C’est la loi fondamentale de l’empire français, disent de braves jurisconsultes. Le grand Jérôme Bignon, dans son livre de l’Excellence de la France, dit[2] que cette loi vient de la loi naturelle selon le grand Aristote, parce que « dans les familles c’était le père qui gouvernait, et qu’on ne donnait point de dot aux filles, comme il se lit des père, mère et frères de Rebecca ».

il assure[3] que le royaume de France est si excellent qu’il a conservé précieusement cette loi recommandée par Aristote et par l’Ancien Testament. Et pour prouver cette excellence de la France, il remarque que l’empereur Julien trouvait le vin de Surène admirable.

Mais, pour démontrer l’excellence de la loi salique, il s’en rapporte à Froissard, selon lequel « les douze pairs de France disent que le royaume de France est de si grande noblesse qu’il ne doit mie par succession aller à femelle ».

On doit avouer que cette décision est fort incivile pour l’Espagne, pour l’Angleterre, pour Naples, pour la Hongrie, surtout pour la Russie, qui a vu sur son trône quatre impératrices de suite.

Le royaume de France est de grande noblesse : d’accord ; mais celui d’Espagne, du Mexique et du Pérou, est aussi de grande noblesse : et grande noblesse est aussi en Russie.

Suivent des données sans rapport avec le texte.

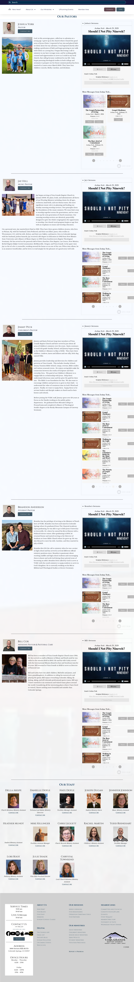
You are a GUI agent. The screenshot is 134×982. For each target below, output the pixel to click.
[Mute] (123, 64)
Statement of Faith (108, 922)
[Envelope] (31, 933)
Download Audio (118, 79)
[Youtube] (13, 933)
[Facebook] (8, 933)
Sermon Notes (107, 83)
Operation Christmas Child (80, 914)
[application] (107, 64)
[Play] (85, 64)
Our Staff (41, 914)
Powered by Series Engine (123, 166)
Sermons (40, 917)
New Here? (16, 9)
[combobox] (67, 2)
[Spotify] (17, 933)
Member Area (83, 9)
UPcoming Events (66, 9)
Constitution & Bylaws (110, 912)
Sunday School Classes (46, 919)
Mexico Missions (75, 909)
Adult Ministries (75, 930)
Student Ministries (76, 940)
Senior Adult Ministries (78, 935)
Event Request (106, 917)
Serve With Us (74, 937)
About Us (29, 9)
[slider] (127, 64)
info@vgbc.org (19, 929)
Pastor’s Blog (42, 937)
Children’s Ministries (77, 932)
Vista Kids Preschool (77, 943)
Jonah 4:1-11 (113, 77)
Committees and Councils (111, 909)
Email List (41, 935)
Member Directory (108, 919)
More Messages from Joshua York (99, 79)
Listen (114, 69)
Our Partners (74, 917)
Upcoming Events (44, 943)
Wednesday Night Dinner (111, 925)
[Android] (26, 933)
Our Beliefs (41, 912)
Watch (100, 69)
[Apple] (22, 933)
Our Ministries (46, 9)
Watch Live (41, 945)
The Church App (43, 932)
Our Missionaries (75, 912)
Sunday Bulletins (44, 940)
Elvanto (104, 914)
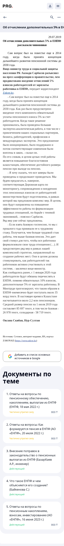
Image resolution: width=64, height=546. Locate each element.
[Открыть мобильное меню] (58, 6)
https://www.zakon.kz (25, 340)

On a allégué qu’il est dit dans la sainte Écriture que les lis ne filent point[4] : on en a conclu que les femmes ne doivent point régner en France. C’est encore puissamment raisonner ; mais on a oublié que les léopards, qui sont (on ne sait pourquoi) les armoiries d’Angleterre, ne filent pas plus que les lis, qui sont (on ne sait pourquoi) les armoiries de France. En un mot, de ce qu’on n’a jamais vu filer un lis, il n’est pas démontré que l’exclusion des filles soit une loi fondamentale des Gaules.

  1. Questions sur l’Encyclopédie, huitième partie, 1771. L’article était placé à la lettre S en 1771, 1774, 1775. (B.)
  2. Page 288 et suivantes. (Note de Voltaire.)
  3. Page 9. (Id.)
  4. Non laborant neque nent. Matth., vi, 28 ; et Luc, xii, 27.